[Start of section]
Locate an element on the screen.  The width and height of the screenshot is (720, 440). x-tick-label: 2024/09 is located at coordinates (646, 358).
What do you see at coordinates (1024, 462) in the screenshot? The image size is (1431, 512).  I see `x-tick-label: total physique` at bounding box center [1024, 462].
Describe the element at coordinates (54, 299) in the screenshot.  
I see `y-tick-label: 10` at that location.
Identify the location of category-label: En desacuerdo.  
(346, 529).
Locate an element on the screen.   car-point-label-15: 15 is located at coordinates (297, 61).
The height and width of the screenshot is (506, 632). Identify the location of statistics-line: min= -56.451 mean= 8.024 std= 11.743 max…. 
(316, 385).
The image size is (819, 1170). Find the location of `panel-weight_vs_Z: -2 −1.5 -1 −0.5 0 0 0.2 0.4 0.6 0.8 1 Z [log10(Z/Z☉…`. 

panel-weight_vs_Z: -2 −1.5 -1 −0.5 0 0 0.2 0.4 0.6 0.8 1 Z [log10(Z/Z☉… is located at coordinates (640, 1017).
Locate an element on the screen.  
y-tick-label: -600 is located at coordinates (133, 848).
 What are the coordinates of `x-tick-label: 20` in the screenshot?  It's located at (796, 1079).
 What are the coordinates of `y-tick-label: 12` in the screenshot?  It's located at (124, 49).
[End of section]
Directions for this task - Rewrite the material from the line containing "coordinates (297, 61)." through the line containing "(316, 385).", replacing "Identify" with "Find" and leaving everything else unchanged.

Response to the task -
Locate an element on the screen.   car-point-label-15: 15 is located at coordinates (297, 61).
The height and width of the screenshot is (506, 632). Find the location of statistics-line: min= -56.451 mean= 8.024 std= 11.743 max…. 
(316, 385).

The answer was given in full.